Screen grounding examples:
= = =
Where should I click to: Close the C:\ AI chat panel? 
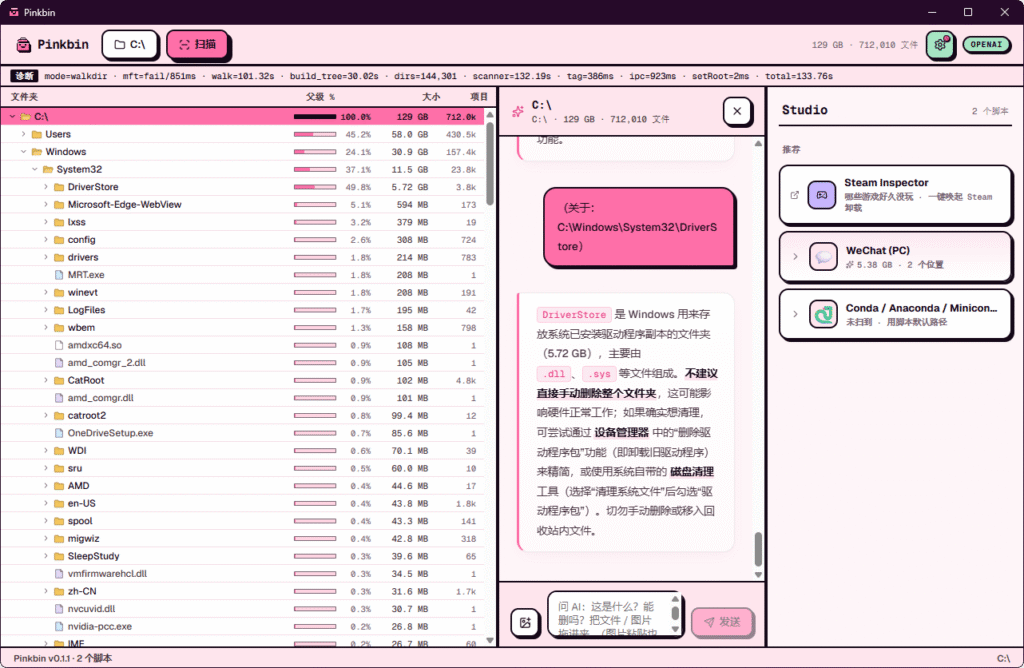point(737,111)
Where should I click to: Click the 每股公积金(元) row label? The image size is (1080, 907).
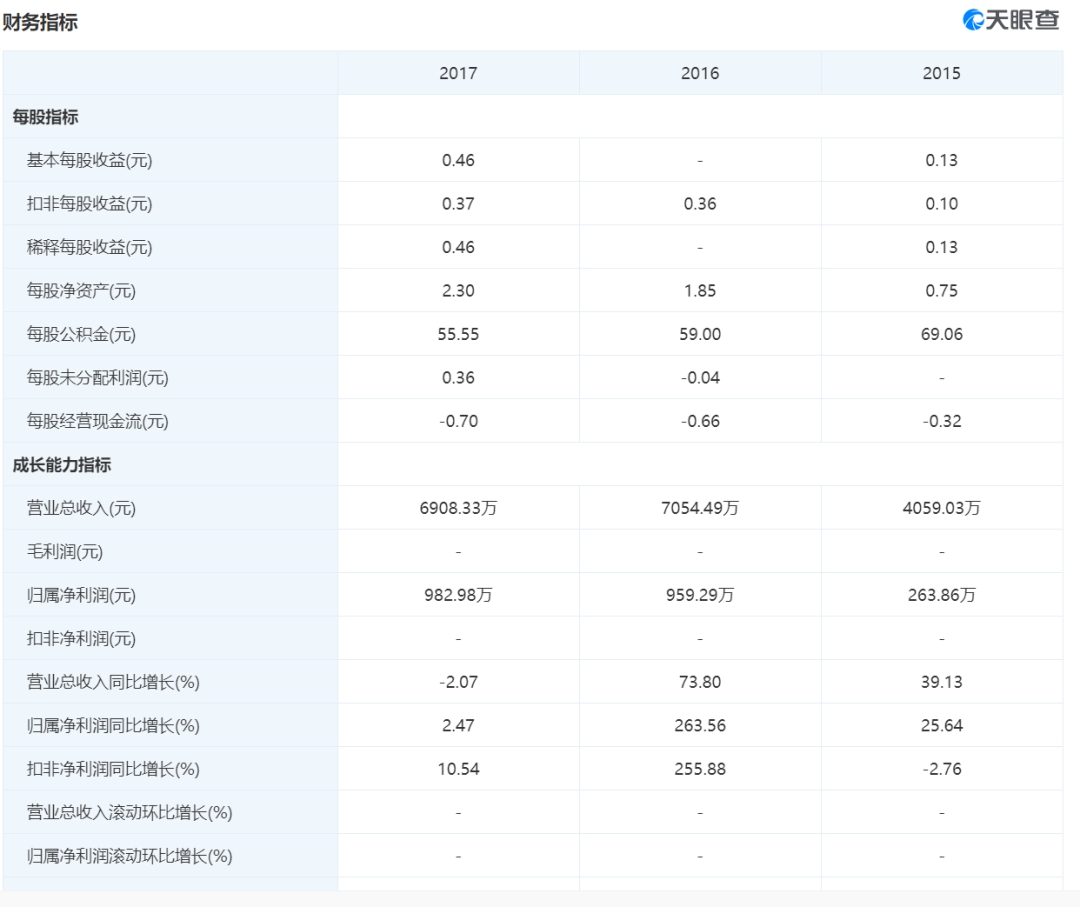(x=81, y=334)
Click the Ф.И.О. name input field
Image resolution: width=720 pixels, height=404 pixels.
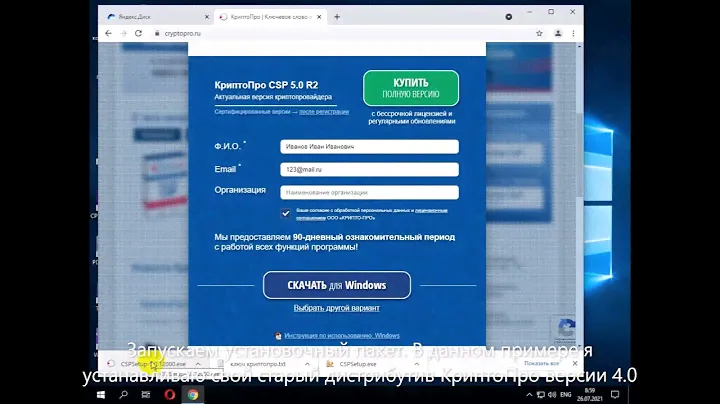369,146
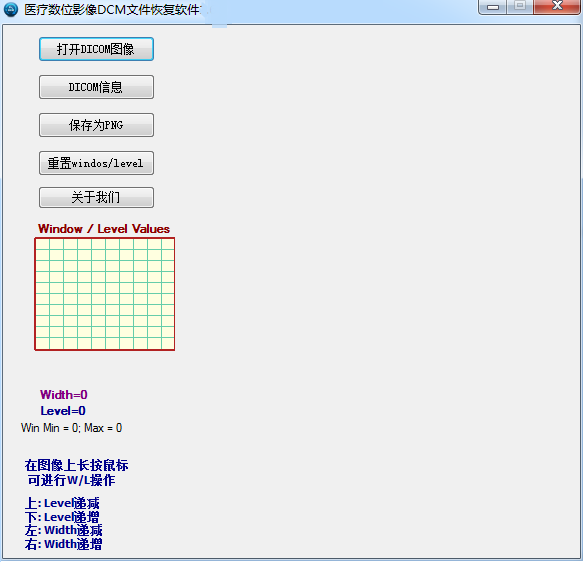This screenshot has width=583, height=562.
Task: Click the Win Min = 0; Max = 0 text
Action: click(x=71, y=428)
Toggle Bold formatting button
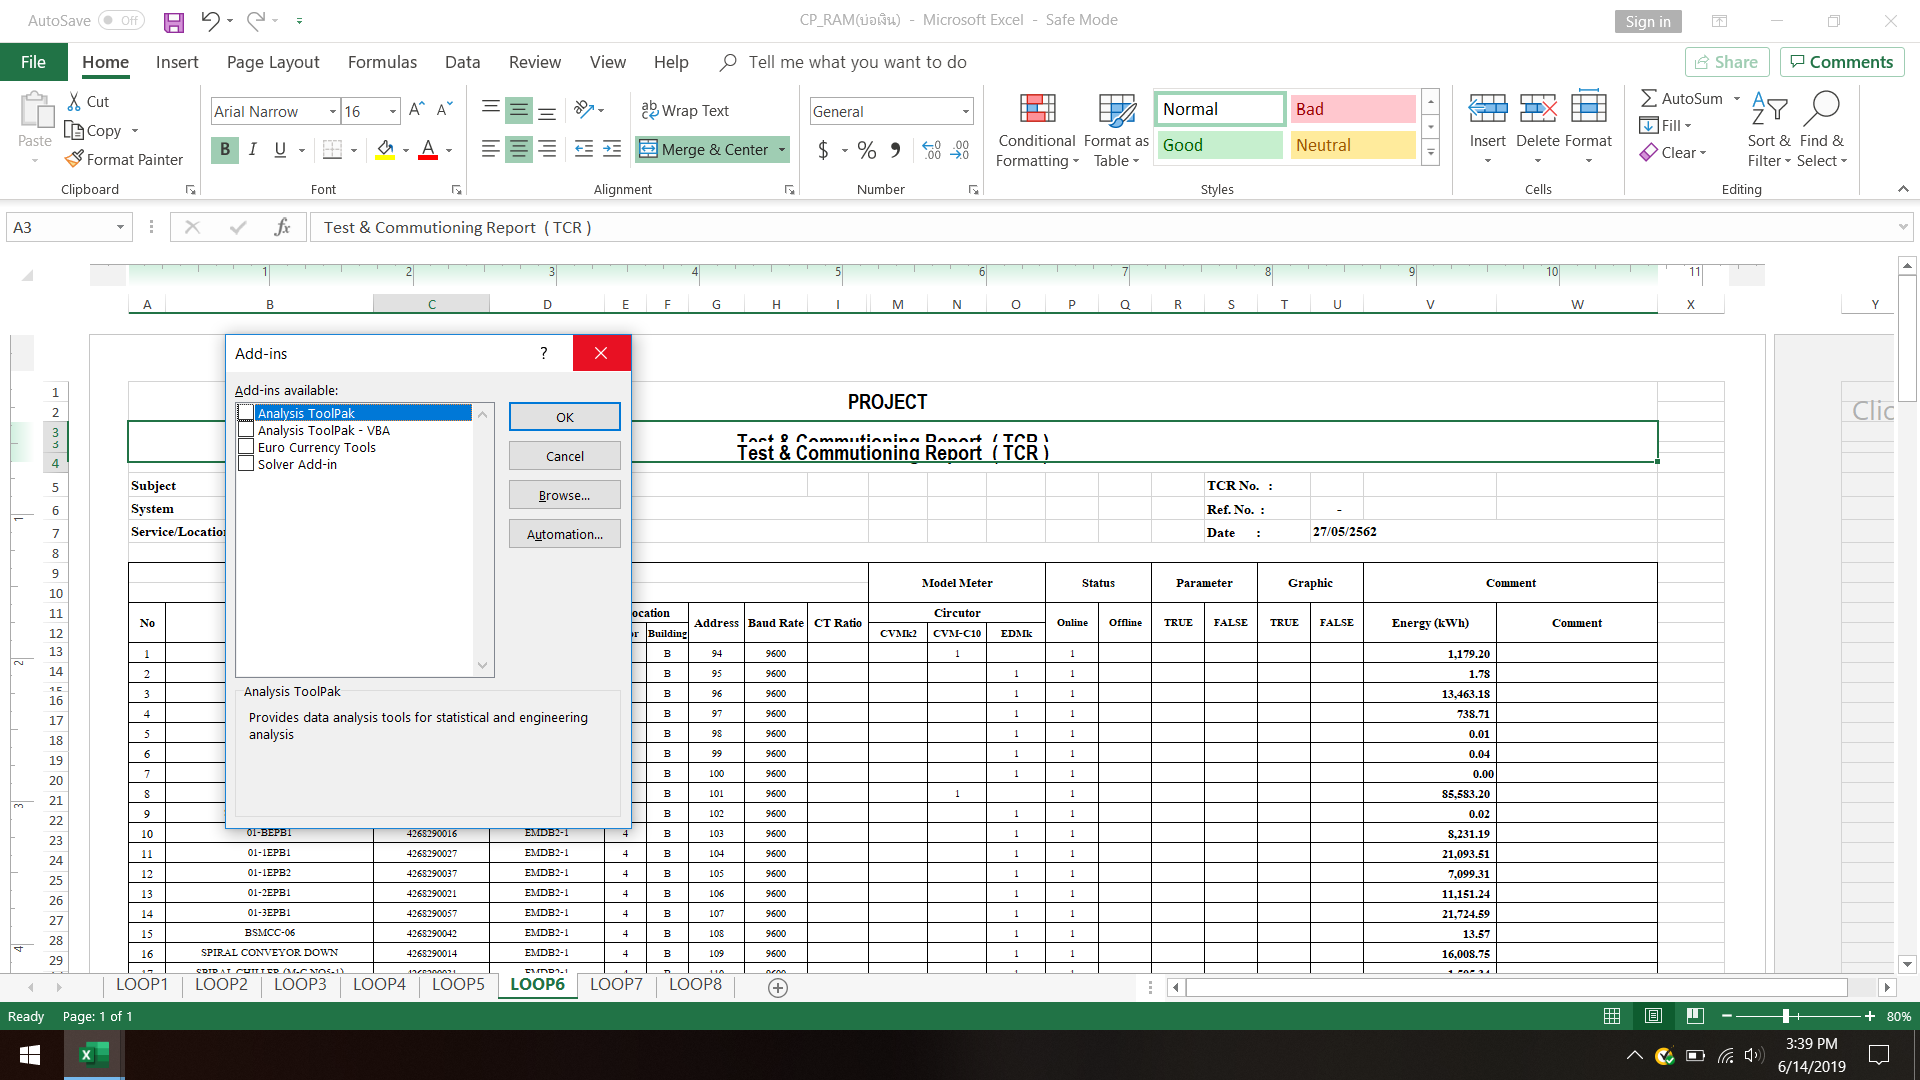 tap(225, 150)
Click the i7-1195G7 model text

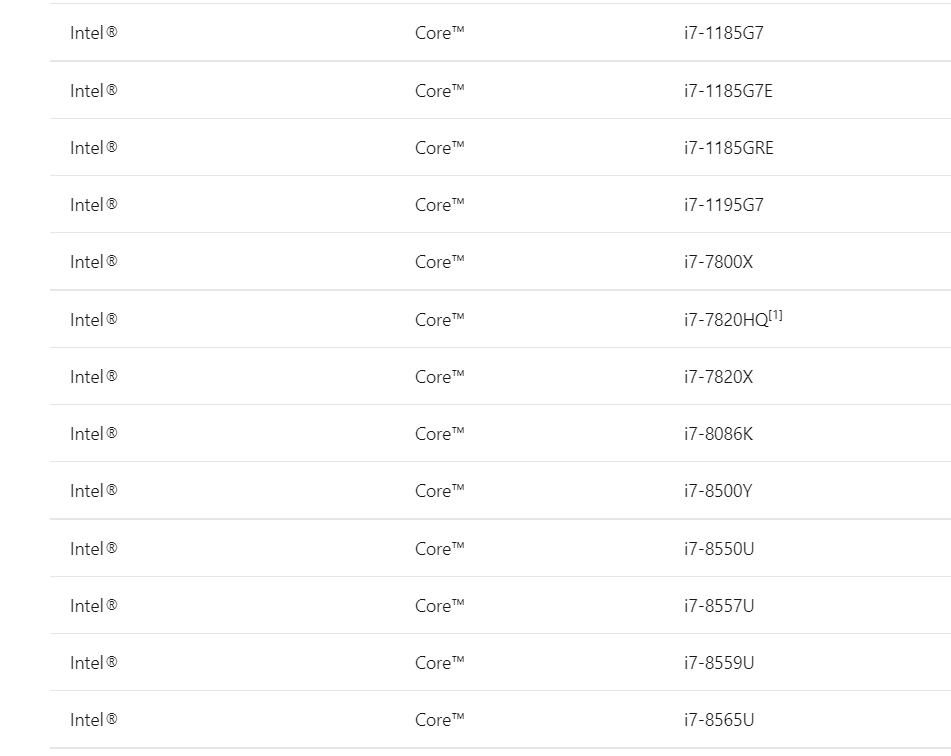pos(724,205)
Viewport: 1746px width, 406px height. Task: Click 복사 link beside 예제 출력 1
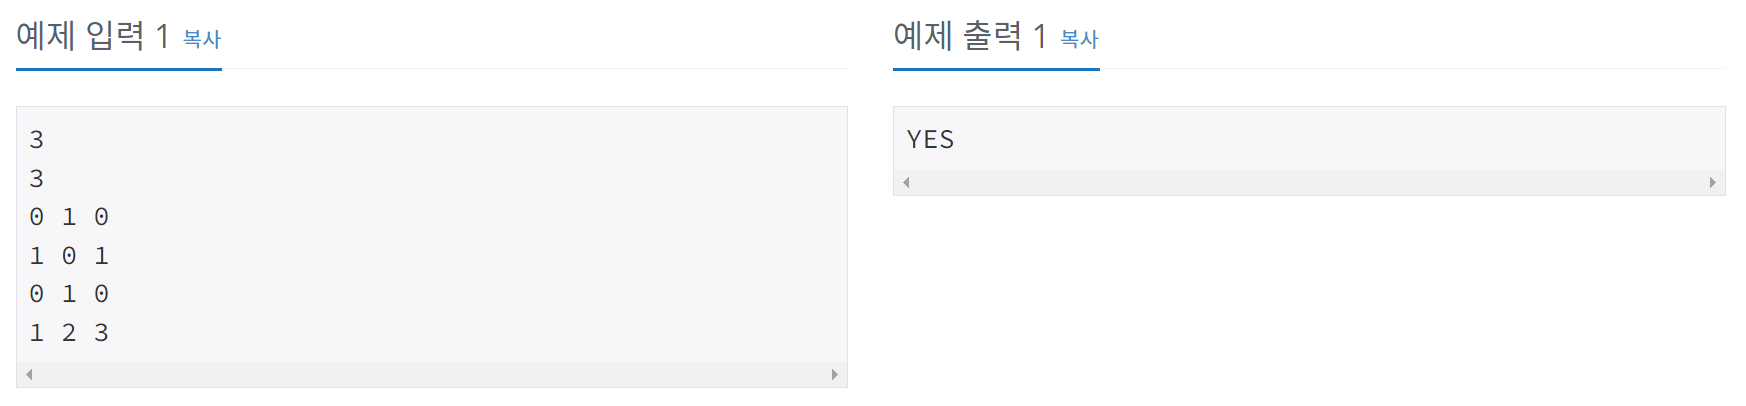coord(1079,39)
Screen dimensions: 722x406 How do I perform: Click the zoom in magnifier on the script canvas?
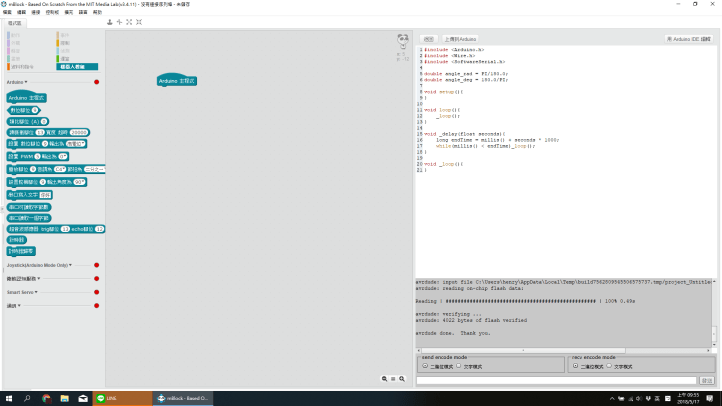(403, 379)
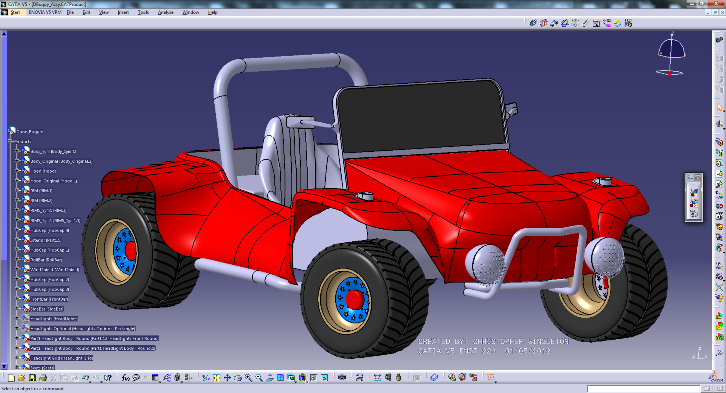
= = =
Exercise details: Please return every item above word for word, leaving the pictures out.

Solution below:
Where should I click to: Close the C:\ AI chat panel? 
point(737,111)
Where should I click to: Click the 每股公积金(元) row label? The image size is (1080, 907).
(x=81, y=334)
Click the Ф.И.О. name input field
Image resolution: width=720 pixels, height=404 pixels.
369,146
This screenshot has width=583, height=562.
Task: Click the Win Min = 0; Max = 0 text
Action: click(x=71, y=428)
Toggle Bold formatting button
 tap(225, 150)
Click the i7-1195G7 model text

pos(724,205)
Viewport: 1746px width, 406px height. Task: Click 복사 link beside 예제 출력 1
coord(1079,39)
Screen dimensions: 722x406 How do I perform: Click the zoom in magnifier on the script canvas?
(403, 379)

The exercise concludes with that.